--- Records provided Enclosed Below ---

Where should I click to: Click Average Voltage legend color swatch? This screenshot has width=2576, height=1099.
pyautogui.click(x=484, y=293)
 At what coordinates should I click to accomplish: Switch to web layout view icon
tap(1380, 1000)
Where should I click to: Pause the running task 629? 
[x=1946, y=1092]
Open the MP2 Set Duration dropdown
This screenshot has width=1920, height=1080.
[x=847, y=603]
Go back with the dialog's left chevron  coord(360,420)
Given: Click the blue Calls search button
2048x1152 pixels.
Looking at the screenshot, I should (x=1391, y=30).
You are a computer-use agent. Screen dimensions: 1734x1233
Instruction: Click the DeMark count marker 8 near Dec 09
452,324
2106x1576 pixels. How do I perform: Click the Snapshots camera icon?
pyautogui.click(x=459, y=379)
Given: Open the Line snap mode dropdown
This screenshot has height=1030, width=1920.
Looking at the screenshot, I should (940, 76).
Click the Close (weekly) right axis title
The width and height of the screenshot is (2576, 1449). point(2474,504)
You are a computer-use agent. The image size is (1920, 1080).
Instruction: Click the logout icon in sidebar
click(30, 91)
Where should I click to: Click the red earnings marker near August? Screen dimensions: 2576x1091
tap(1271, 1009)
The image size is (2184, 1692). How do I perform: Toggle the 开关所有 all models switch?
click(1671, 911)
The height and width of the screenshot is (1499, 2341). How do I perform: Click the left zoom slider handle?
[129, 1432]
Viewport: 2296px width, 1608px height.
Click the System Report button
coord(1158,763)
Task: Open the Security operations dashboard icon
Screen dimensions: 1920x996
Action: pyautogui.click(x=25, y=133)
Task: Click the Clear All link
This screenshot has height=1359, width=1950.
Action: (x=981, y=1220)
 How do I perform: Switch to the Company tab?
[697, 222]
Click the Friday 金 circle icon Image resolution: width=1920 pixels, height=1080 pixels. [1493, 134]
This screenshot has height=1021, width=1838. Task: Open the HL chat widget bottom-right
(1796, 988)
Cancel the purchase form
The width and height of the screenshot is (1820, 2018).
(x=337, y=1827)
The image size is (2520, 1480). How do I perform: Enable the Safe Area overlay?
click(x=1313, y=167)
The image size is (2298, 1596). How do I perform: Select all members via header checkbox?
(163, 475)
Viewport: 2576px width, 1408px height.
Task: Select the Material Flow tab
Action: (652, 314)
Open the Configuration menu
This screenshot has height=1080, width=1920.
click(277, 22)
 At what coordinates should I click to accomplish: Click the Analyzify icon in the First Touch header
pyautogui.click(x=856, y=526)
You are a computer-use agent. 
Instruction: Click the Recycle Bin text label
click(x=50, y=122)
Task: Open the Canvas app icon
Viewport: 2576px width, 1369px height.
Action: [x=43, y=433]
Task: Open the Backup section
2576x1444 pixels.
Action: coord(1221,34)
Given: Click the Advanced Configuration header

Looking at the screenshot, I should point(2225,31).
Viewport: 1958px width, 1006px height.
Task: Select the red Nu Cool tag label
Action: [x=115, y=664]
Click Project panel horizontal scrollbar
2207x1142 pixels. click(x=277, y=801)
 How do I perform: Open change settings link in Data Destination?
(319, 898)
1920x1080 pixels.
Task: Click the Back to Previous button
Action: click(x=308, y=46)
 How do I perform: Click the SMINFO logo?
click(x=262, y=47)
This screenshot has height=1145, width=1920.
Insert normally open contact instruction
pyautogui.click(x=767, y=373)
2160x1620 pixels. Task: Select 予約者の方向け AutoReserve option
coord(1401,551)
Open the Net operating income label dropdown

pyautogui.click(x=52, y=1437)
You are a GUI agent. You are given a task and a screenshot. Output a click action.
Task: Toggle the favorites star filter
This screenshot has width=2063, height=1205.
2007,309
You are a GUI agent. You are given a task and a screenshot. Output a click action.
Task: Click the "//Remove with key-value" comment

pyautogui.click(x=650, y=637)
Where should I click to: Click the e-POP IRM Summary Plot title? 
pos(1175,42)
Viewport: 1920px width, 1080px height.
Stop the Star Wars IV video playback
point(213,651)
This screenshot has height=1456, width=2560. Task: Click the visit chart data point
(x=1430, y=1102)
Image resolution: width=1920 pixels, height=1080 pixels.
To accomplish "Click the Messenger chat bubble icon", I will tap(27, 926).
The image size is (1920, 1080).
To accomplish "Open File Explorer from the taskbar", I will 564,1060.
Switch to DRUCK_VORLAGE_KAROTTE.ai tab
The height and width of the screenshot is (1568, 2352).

--- End of Enclosed Records provided ---

In the records above, find the lines containing "computer" and copy them.

You are a computer-use agent. Screen dimensions: 1734x1233
You are a computer-use agent. The image size is (1920, 1080).
You are a computer-use agent. 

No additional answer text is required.